◆ What you need to do: Please set down, word for word, the line that contains "You are a GUI" and every line after it to the end of the entries below, omitting the pictures.

◆ Records:
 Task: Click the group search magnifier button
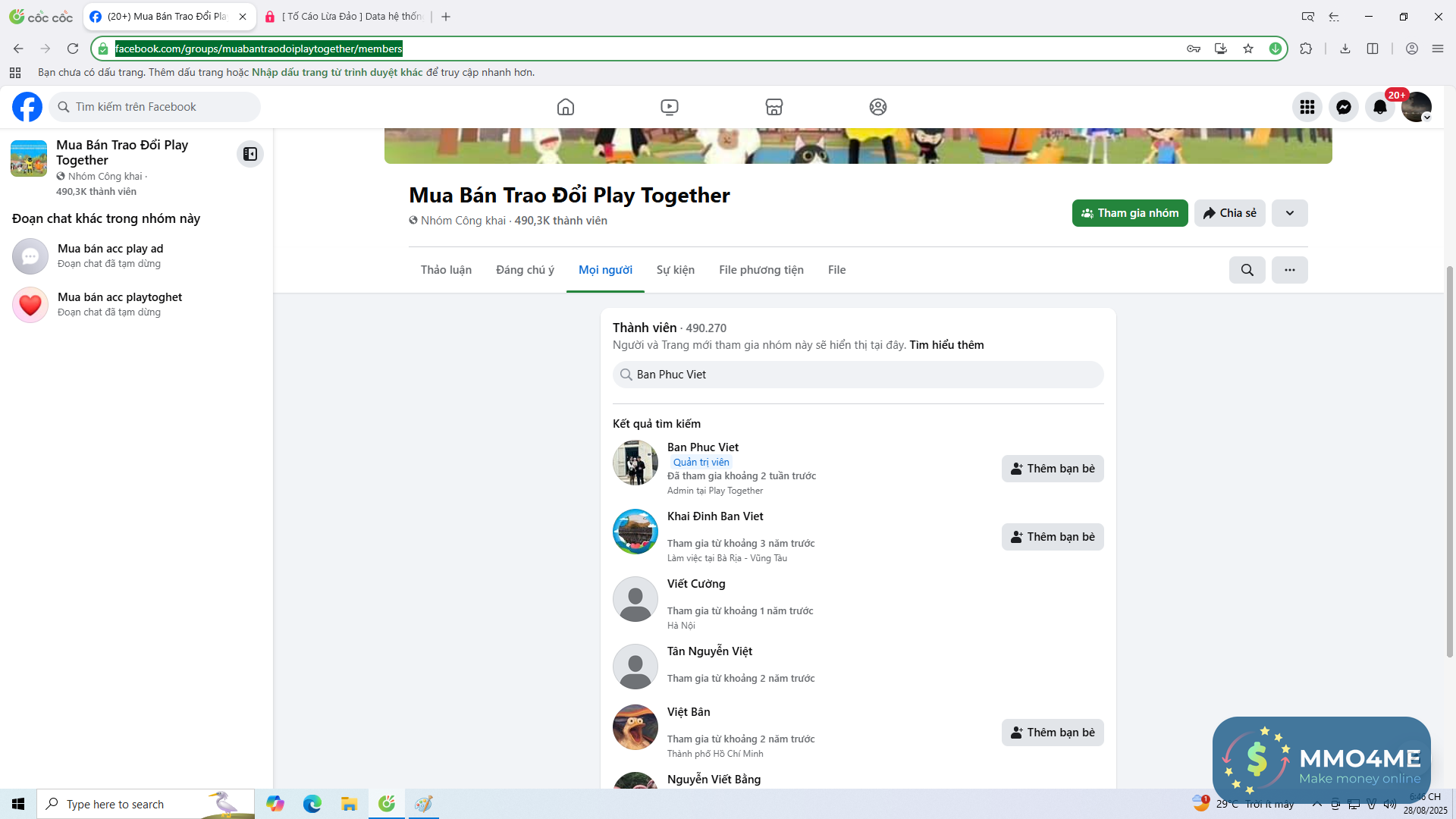(x=1247, y=270)

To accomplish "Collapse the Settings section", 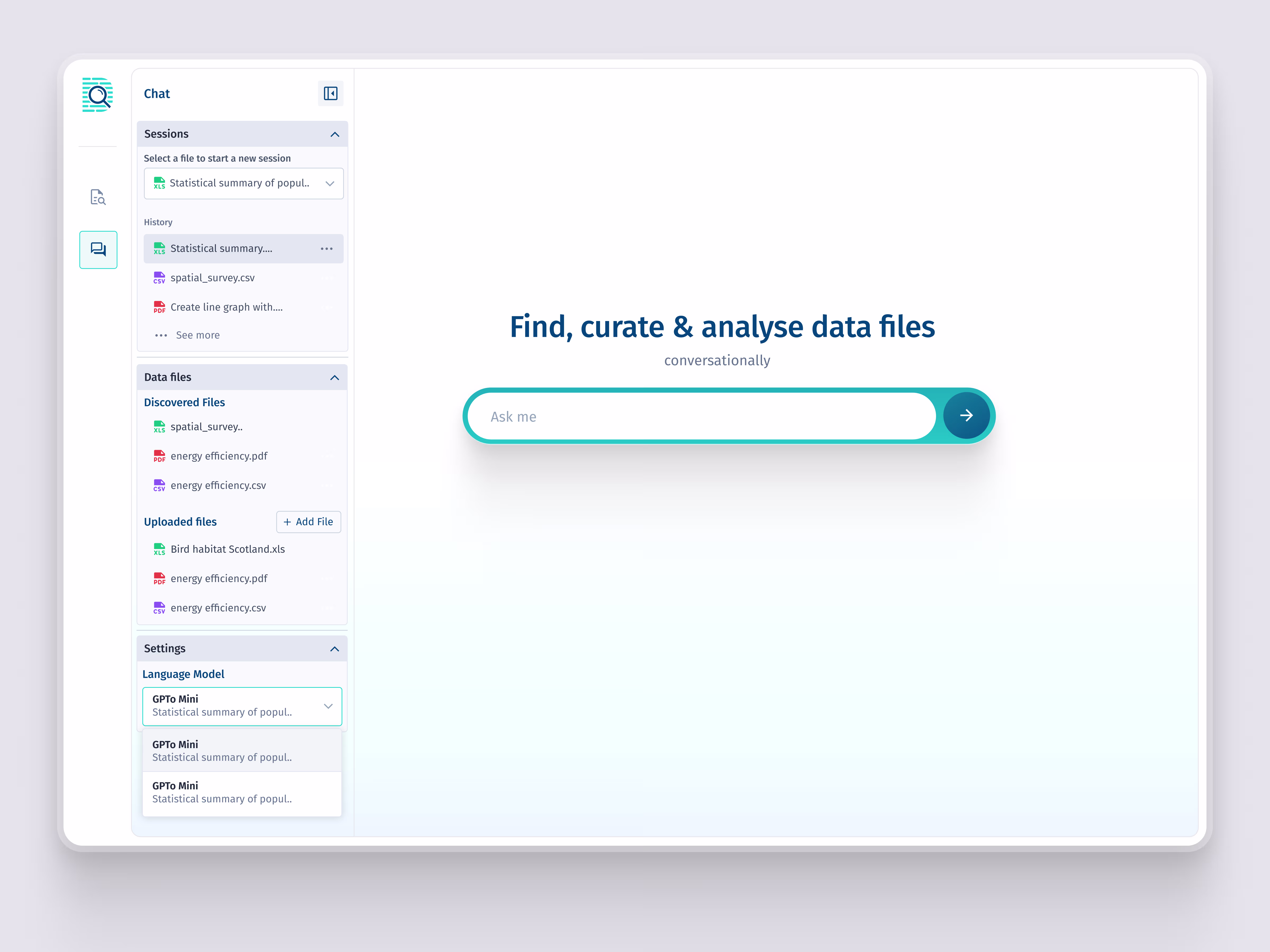I will coord(335,649).
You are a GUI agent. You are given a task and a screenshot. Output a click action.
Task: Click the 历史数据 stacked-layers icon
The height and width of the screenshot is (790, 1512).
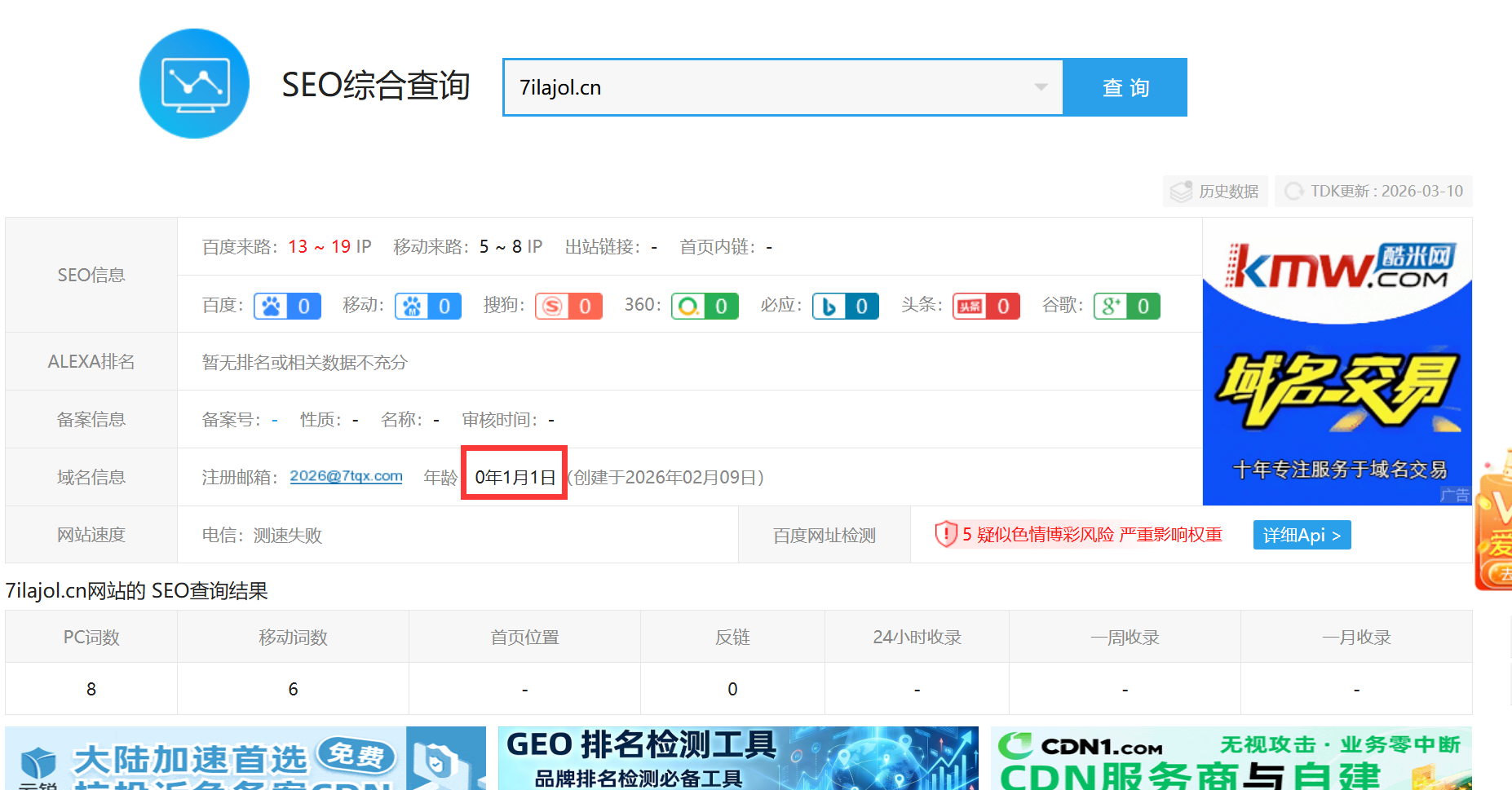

◆ Solution below:
You are a GUI agent. You are given a task and a screenshot. Output a click action.
Task: Click the 历史数据 stacked-layers icon
The height and width of the screenshot is (790, 1512).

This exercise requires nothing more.